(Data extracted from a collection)

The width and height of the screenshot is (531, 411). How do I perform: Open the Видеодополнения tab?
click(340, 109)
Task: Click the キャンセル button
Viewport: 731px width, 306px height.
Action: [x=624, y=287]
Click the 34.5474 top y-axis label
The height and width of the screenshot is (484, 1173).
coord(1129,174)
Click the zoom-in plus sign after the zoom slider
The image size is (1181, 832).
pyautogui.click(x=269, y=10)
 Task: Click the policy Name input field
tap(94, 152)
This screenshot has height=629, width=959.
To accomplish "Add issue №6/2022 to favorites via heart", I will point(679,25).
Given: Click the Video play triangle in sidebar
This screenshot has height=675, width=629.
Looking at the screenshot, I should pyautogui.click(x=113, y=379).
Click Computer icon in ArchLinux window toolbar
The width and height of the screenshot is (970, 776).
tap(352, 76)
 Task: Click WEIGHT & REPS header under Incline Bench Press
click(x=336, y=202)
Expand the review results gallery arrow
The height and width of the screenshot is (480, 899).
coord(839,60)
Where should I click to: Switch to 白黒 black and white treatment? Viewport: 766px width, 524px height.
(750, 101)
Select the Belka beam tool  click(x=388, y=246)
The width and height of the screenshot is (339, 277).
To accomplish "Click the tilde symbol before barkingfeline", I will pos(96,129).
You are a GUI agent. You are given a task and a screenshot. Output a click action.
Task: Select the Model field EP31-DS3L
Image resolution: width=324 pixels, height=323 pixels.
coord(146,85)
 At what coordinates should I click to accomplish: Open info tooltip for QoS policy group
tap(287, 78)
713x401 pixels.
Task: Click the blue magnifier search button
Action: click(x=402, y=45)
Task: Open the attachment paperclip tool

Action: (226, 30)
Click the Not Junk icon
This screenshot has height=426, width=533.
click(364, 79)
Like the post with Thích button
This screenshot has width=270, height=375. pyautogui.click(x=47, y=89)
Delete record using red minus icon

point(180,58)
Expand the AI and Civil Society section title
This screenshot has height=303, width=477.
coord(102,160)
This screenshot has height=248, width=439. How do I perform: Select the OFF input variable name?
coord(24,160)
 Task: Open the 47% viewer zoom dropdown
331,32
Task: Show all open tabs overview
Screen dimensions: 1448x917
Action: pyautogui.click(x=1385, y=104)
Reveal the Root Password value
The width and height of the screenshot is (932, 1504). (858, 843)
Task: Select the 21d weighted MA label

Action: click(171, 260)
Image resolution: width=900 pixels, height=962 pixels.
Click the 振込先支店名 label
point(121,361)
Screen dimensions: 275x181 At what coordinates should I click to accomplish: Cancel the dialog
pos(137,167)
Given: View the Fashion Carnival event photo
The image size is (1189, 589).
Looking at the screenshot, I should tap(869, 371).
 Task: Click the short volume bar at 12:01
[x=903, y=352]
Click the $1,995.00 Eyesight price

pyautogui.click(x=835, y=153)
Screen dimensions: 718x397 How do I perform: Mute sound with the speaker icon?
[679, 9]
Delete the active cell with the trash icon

> [Task goal] A copy of each line above that holds the word "will" is the expected answer.

> [Output for this exercise]
To accomplish "Add issue №6/2022 to favorites via heart", I will point(679,25).
To accomplish "Click the tilde symbol before barkingfeline", I will pos(96,129).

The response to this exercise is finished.